У нашего основного здания, у Академии, нет двери, там открытый проход. Кто угодно может зайти — и Дональд Трамп, и любой человек с улицы, независимо от национальности и вероисповедания. Искусство тем и отличается от религии и политики, что оно объединяет людей. Этот принцип открытых дверей важно сохранять.
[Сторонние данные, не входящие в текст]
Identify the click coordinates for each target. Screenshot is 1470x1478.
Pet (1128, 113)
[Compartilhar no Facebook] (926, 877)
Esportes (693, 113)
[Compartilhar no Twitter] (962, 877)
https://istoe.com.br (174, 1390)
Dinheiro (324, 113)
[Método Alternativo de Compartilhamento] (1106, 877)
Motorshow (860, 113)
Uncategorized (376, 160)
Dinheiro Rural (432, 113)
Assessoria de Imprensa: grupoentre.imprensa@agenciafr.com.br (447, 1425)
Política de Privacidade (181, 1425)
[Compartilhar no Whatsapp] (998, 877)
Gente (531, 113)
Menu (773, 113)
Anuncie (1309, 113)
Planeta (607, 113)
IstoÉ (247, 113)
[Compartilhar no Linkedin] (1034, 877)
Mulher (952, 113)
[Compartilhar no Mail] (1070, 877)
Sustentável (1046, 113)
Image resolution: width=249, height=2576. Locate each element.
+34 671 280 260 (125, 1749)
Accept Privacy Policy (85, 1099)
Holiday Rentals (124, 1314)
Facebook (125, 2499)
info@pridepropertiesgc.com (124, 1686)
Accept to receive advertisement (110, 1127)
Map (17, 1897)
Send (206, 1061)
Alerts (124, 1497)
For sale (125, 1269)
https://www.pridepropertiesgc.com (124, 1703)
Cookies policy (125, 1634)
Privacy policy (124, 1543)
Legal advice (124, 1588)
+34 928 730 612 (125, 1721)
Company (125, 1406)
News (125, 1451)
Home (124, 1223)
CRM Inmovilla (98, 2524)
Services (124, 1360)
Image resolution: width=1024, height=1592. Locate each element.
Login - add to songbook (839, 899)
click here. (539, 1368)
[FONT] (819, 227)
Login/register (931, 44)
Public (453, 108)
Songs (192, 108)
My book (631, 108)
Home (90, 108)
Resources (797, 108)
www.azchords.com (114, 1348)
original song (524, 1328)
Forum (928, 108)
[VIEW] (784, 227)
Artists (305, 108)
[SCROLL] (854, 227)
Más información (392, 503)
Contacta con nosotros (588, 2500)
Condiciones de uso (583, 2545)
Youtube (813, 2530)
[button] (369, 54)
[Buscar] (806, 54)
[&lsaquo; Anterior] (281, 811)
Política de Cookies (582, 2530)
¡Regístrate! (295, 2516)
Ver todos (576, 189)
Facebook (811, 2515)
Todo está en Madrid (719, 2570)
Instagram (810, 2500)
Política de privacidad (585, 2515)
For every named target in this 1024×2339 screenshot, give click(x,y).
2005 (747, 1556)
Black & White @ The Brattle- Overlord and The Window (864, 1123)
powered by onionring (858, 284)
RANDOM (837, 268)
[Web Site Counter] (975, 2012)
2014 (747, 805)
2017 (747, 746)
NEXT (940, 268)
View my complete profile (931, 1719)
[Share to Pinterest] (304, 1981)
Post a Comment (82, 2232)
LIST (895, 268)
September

— В России вас называют самым известным театральным режиссером Америки. А как вам видится это изнутри, на родине?
— В США никто особо не интересуется моими работами. По большому счету, американский театр слишком коммерциализирован, он уклоняется в натуралистичность, занят психологическими вопросами, на него очень повлияло телевидение. И опять же, в США нет такой традиции ходить в театр, как в Европе. В Германии, например, в театр ходят студенты и врачи, юристы и секретари... Все ходят. Но поезжайте в Майами или Даллас — и почувствуйте разницу. Разве это можно сравнить с той художественной революцией, которая была в Америке в 1960-е, с тем Ренессансом? Это было время, когда спектакли разыгрывались и в гаражах, и на крышах, да в любых пространствах; время новых форм — инсталляций, перформансов, хеппенингов, отражавших ситуацию в мире.
— Всемирную известность вам принесли спектакли, поставленные в Старом Свете. А кем вы себя ощущаете: американским режиссером, который состоялся в Европе, или европейским режиссером родом из Америки? Или для вас это вообще не имеет значения?
— Когда я ставлю в Германии, то часто слышу о своем спектакле: о, это такая американская работа. А в США о моих постановках говорят, мол, это такой европейский подход. На самом деле я всегда думаю о Техасе, в каждой своей работе. Техасские пейзажи всегда незримо присутствуют у меня.